Implementing Distributed Locks with Amazon S3

Recently, Amazon S3 released a conditional write feature. In this article, we’ll explore implementing distributed locks using this new capability.

Amazon S3 now supports conditional writes - AWS

What are Distributed Locks?

A distributed lock is a mechanism necessary for implementing mutual exclusion in distributed environments. It provides the functionality of a lock, but with the distinctive feature of being accessible from distributed environments¹.

Redis-based implementations are well-known, but for AWS-native implementations, DynamoDB is commonly used. (Implementation examples: DynamoDBLockClient, Powertools for Lambda)

Distributed locks can be implemented with any storage system that supports conditional writes with strong consistency.

// Pseudocode for distributed lock
result = conditionalWrite(commonKey)
if (result == success) {
  // Lock acquired, proceed with main processing
  mainProcess()
  // Release the lock when done
  releaseLock()
} else {
  // Failed to acquire lock, retry or exit
}

Since S3’s conditional write feature has strong consistency, we can implement distributed locks. The condition for “if a condition is met” becomes “if an object with the same key doesn’t exist.”

Implementation with AWS SDK for JavaScript

Let’s look at an example of implementing distributed locks with S3 using TypeScript. The following example shows 100 tasks competing for a lock:

import { S3 } from "@aws-sdk/client-s3";
import { setTimeout } from "timers/promises";

const s3 = new S3();
const key = ".lock";
const bucket = process.env.BUCKET;

const task = async (id: number) => {
  while (true) {
    // Vary timing between tasks
    await setTimeout(Math.random() * 500 + 500);

    try {
      // Try to acquire the lock
      await s3.putObject({
        Bucket: bucket,
        Key: key,
        IfNoneMatch: "*",
        Body: "\n",
      });
    } catch (e) {
      // Failed to acquire the lock, retry
      continue;
    }

    // Lock acquired successfully
    console.log(`acquired lock ${id}`);
    // Main process (just sleep in this example)
    await setTimeout(2000);
    // Release the lock
    console.log(`releasing lock ${id}`);
    await s3.deleteObject({
      Bucket: bucket,
      Key: key,
    });
  }
};

// Launch 100 tasks
new Array(100).fill(0).forEach((_, i) => {
  task(i);
});

All tasks use the same object key (in this case, .lock) as the lock object. This creates a situation where all tasks compete for a single lock.

Specifying IfNoneMatch: '*' in the putObject operation means that the object will be created if it doesn’t exist, but an error will occur if it does exist. Because of strong consistency in writing, if multiple requests occur simultaneously, it’s guaranteed that only one request will succeed.
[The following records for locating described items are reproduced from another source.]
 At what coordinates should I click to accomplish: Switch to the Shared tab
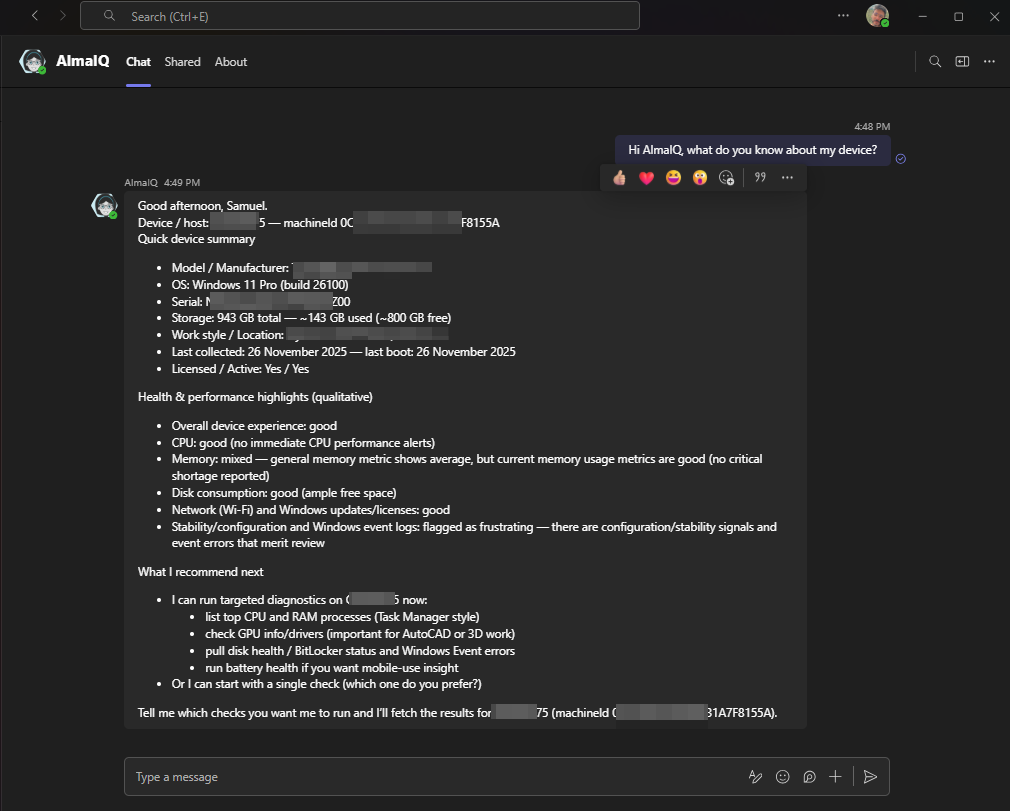[x=182, y=62]
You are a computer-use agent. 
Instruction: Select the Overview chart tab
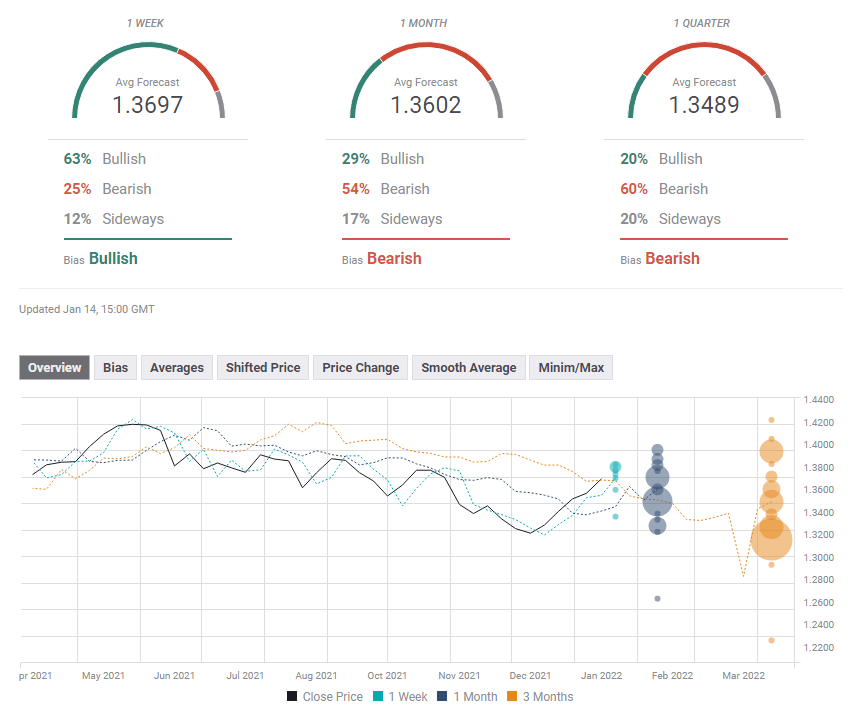pos(55,368)
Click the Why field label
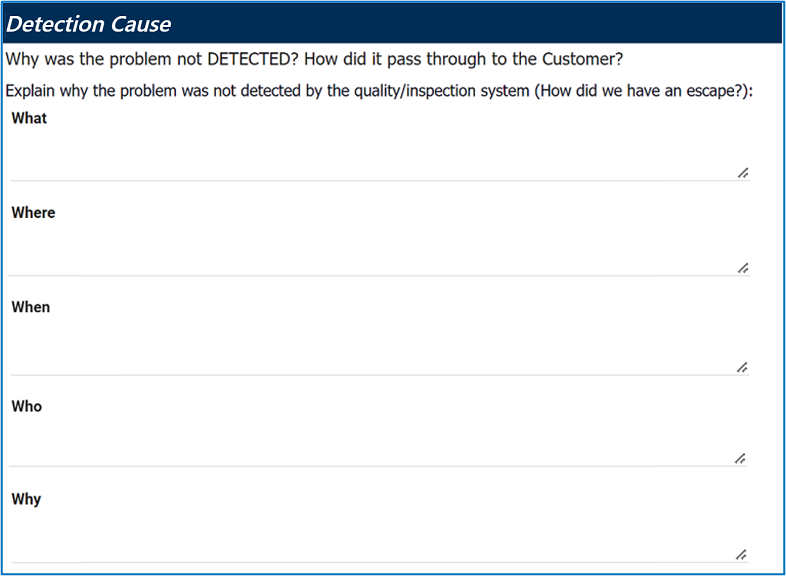The image size is (786, 576). (x=26, y=498)
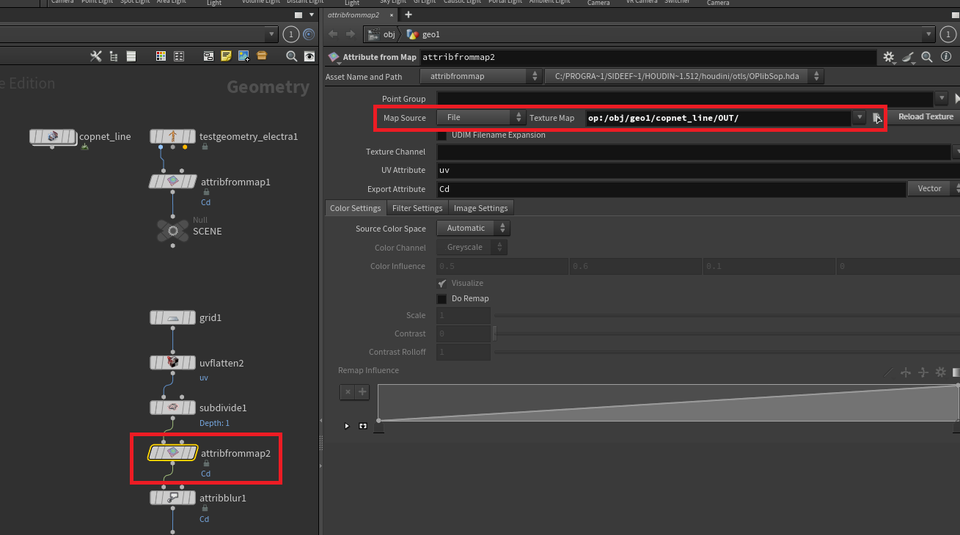Expand the Source Color Space dropdown
960x535 pixels.
[x=472, y=228]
A task that successfully acquires the lock creates an empty object called .lock in the S3 bucket, executes its main process, and then deletes that object from the bucket to release the lock.

Execution Results

When run, we can observe the tasks competing for the lock while achieving mutual exclusion:

acquired lock 3
releasing lock 3
acquired lock 8
releasing lock 8
acquired lock 65
releasing lock 65
acquired lock 54
releasing lock 54
acquired lock 38
releasing lock 38
acquired lock 77
releasing lock 77
...

By the way, when lock acquisition fails, you’ll get the following error:

PreconditionFailed: At least one of the pre-conditions you specified did not hold ... { '$fault': 'client', '$metadata': { httpStatusCode: 412, requestId: 'REDACTED', extendedRequestId: 'REDACTED, cfId: undefined, attempts: 1, totalRetryDelay: 0 }, Code: 'PreconditionFailed', Condition: 'If-None-Match', RequestId: 'REDACTED', HostId: 'REDACTED' }

In this example, all tasks are within the same process, so a distributed lock isn’t even necessary, but it gives us a good overview of how it works.
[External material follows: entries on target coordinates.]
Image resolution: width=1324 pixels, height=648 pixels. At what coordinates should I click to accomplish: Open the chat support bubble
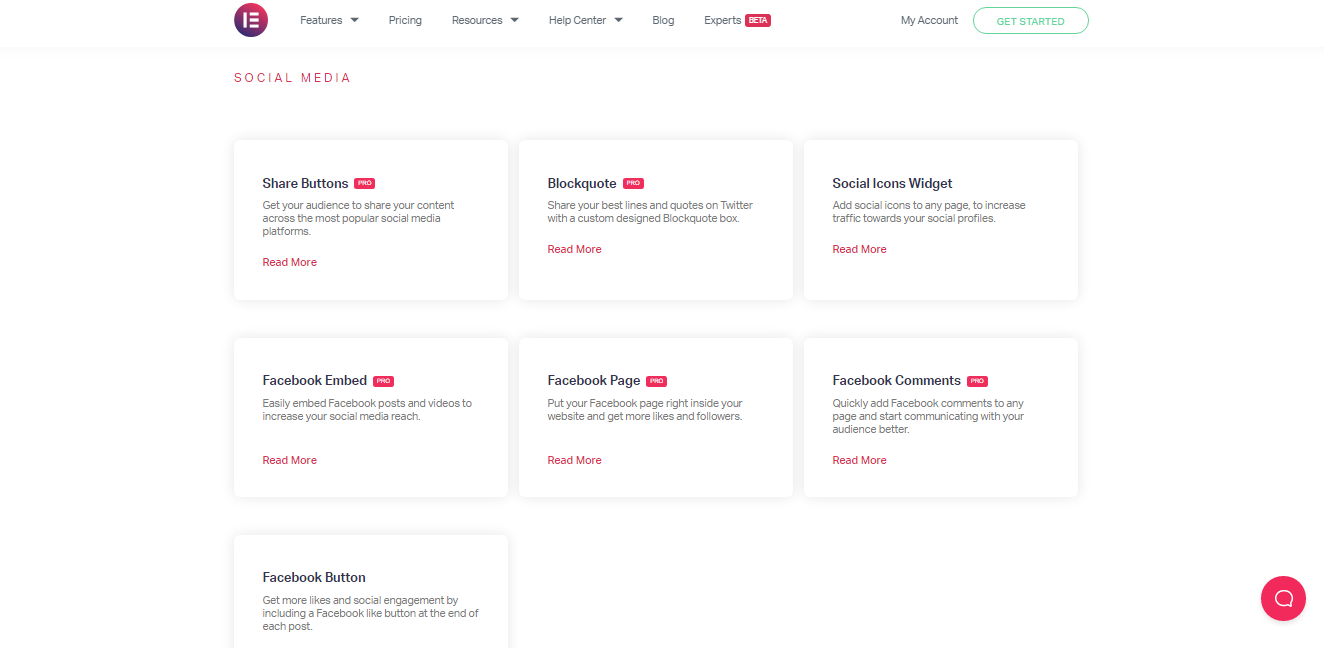click(1283, 598)
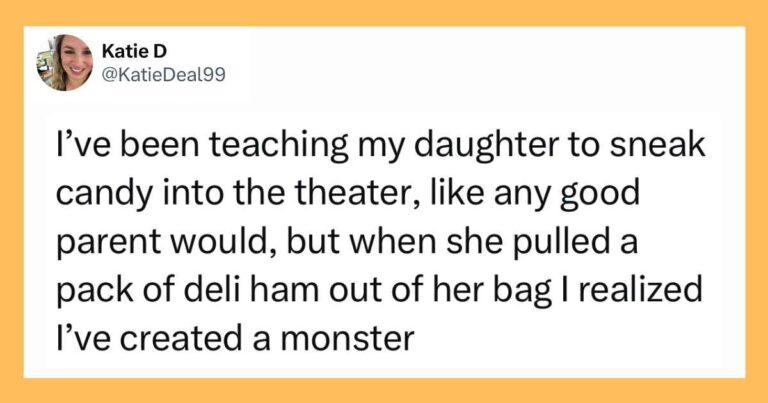Image resolution: width=768 pixels, height=403 pixels.
Task: Click the tweet's first line about teaching daughter
Action: point(381,146)
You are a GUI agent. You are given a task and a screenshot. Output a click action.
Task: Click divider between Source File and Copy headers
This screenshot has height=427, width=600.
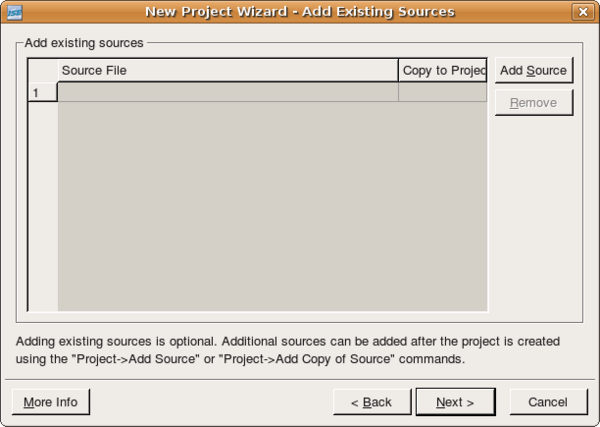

Practicality Considerations

Now that we’ve seen how to implement distributed locks using S3, let’s consider some additional aspects of its practicality. Note that I’m not a distributed processing expert, so please correct me if I’m wrong! 🙇

What About Lock Expiry?

In many distributed lock implementations, you can set an expiration (expiry) for the lock. This ensures that if a process that acquired the lock fails to release it for some reason, other processes can acquire the lock again after the set expiration time.

For example, with DynamoDB, you can use inequalities and other operations in conditional write conditions, making it possible to implement lock expiry.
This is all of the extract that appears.